The technology, developed by a team led by Nottingham Trent University research fellow Dr. Senthan Mathavan, scans roads for raveling — the loss of aggregates from the asphalt which leads to potholes and cracks.

A Nottingham Trent University release reports that a computer vision algorithm, combined with 2D and 3D scanners on a pavement monitoring vehicle, can examine the road with accuracy at traffic speed during day or night.

The system works by detecting different textures of the road to identify raveling and distinguishes it from shadows and blemishes such as tire marks, oil spills, and recent pothole repairs.

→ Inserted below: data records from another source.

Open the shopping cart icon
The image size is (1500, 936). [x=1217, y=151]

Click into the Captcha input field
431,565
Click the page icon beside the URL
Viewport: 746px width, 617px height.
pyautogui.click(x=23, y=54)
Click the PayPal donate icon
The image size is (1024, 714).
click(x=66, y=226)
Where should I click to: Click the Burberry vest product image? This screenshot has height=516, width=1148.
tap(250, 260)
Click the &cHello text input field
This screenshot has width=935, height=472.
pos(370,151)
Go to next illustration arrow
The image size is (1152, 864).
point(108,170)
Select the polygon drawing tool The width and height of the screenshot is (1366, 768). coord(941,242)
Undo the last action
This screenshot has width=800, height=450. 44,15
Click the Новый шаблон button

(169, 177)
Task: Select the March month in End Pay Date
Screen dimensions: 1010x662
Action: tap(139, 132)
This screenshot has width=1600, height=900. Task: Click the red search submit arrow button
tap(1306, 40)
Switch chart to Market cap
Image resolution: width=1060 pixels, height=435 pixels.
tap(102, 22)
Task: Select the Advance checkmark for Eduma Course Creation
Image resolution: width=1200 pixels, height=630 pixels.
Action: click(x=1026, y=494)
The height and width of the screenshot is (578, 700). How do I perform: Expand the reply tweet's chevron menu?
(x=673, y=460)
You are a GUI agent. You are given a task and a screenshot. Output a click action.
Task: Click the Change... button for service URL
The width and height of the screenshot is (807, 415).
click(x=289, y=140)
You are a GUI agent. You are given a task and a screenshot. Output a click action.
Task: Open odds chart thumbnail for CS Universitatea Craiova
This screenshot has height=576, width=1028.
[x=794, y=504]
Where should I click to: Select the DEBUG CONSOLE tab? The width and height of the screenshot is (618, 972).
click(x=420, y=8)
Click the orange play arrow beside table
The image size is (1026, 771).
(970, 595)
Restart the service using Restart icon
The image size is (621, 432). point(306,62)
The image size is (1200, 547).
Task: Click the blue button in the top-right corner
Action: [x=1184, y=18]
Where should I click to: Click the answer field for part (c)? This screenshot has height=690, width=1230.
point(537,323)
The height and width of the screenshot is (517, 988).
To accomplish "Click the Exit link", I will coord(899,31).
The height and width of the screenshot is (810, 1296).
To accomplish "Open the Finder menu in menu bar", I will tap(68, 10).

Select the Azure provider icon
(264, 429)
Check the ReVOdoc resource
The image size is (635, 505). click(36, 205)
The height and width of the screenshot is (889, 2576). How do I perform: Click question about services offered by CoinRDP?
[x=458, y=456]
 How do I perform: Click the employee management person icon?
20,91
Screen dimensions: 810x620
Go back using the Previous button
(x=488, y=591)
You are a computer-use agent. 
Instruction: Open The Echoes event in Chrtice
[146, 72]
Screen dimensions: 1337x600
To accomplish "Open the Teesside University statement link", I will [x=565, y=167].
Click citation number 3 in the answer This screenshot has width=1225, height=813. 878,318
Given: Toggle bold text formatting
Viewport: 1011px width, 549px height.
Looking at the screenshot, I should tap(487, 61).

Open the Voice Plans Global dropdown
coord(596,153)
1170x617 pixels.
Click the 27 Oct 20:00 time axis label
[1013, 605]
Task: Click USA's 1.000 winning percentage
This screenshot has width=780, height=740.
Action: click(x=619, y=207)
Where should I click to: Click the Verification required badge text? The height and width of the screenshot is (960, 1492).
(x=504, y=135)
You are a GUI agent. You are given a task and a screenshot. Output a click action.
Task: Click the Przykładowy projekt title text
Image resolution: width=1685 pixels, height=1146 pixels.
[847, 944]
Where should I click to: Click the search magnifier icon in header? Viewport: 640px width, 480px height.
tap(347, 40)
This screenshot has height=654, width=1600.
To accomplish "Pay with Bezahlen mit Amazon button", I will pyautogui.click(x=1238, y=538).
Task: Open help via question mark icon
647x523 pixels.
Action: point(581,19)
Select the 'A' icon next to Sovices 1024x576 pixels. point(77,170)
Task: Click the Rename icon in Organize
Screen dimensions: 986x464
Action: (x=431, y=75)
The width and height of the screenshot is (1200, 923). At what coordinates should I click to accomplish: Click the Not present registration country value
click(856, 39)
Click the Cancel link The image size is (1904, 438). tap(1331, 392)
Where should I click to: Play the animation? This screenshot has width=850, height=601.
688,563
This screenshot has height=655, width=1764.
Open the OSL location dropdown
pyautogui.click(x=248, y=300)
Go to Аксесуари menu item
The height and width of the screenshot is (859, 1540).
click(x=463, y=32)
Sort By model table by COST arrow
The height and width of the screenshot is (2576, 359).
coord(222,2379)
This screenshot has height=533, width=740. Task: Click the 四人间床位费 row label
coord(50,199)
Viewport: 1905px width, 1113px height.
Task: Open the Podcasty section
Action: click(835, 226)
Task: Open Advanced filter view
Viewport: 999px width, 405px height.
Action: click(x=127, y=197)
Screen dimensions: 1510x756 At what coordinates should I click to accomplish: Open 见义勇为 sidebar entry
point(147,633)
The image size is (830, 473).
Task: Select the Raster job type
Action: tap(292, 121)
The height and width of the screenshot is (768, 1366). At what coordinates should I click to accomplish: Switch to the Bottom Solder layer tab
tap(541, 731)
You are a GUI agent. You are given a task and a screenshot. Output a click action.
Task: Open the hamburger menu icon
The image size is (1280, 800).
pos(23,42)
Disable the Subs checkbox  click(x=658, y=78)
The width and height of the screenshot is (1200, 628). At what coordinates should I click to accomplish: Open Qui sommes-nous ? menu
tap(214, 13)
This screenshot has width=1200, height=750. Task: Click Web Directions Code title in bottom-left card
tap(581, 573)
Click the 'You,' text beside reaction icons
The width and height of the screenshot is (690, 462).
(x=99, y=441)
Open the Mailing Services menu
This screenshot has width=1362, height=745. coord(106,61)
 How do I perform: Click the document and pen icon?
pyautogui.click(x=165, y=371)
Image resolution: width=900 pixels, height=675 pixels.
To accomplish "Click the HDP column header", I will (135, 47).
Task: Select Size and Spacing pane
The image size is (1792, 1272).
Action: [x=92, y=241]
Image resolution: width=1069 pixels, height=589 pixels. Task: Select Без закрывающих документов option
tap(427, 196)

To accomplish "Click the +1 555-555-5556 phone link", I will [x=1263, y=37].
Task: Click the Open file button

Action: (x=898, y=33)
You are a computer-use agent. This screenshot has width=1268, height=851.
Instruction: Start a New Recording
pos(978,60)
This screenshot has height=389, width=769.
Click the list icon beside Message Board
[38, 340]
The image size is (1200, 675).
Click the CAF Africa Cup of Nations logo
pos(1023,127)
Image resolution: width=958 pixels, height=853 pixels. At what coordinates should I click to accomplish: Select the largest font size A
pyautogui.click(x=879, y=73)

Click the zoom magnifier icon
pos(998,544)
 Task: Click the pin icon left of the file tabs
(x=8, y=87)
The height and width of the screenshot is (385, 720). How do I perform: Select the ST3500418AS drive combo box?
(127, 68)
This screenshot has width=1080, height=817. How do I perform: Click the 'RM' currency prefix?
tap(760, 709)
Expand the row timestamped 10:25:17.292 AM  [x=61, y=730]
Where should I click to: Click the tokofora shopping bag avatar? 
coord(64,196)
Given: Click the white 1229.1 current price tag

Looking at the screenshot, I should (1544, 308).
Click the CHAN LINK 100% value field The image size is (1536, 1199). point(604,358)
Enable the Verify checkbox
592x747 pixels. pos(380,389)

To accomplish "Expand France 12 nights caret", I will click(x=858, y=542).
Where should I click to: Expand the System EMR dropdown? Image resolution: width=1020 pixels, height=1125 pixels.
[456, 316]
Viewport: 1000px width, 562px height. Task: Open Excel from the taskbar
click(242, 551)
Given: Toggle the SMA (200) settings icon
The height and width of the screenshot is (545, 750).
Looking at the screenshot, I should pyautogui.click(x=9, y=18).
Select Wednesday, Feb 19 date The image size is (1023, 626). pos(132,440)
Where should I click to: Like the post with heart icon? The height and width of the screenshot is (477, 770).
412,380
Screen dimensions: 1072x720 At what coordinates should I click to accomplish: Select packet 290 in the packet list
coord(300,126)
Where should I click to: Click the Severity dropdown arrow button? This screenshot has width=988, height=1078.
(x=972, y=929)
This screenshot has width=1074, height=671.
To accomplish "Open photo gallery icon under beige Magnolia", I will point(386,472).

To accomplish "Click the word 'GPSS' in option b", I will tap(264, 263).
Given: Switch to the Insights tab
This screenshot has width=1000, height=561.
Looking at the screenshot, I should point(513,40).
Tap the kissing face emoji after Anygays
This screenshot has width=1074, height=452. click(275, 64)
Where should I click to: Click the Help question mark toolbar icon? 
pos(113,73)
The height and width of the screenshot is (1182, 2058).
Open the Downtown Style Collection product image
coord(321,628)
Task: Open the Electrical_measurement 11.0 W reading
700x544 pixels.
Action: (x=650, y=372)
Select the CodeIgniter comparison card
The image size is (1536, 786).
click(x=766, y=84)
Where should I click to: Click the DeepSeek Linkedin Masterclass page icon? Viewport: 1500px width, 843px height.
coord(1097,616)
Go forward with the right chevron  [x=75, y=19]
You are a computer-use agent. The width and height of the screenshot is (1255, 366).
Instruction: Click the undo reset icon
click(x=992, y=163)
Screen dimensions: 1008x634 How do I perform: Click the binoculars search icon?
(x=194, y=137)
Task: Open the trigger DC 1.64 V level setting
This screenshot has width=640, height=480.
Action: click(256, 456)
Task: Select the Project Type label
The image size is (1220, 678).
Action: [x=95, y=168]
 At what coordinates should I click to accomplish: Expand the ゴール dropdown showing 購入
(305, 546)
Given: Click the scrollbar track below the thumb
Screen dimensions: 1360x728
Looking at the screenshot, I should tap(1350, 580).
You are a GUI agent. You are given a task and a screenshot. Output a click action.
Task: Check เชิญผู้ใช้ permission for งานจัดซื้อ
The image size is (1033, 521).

It’s imperative for authorities across the world to be able to monitor road conditions efficiently and safely,” said Dr. Mathavan, a research fellow of the School of Architecture, Design and the Built Environment. “For the first time, academic research has addressed the issue of detecting raveling in an automated way, which has led to the development of this novel software which can be used across the industry.”

The research was published today in Transportation Research Record, a leading academic journal for transportation infrastructure research. It also involves Dr. Mujib Rahman of Brunel University, Martyn Stonecliffe-Jones of Dynatest UK Ltd., and Dr. Khurram Kamal of the National University of Sciences and Technology in Pakistan.

During the research, the team found that the technology detected road surfaces correctly in all 900 images tested. It took approximately 0.65 seconds to 3D process the raveling measurements, but it is believed that this could be reduced further.

Dr. Rahman added: “Potholes, in their worst potential form, can create dangerous driving conditions and cause costly damage to vehicles.

What this technology allows us to do is capture better quality information on road conditions, without disrupting the flow of traffic or incurring unnecessary costs.

This could be a significant step forward in the way that potholes are managed, helping improve the timeliness and efficiency of repairs.”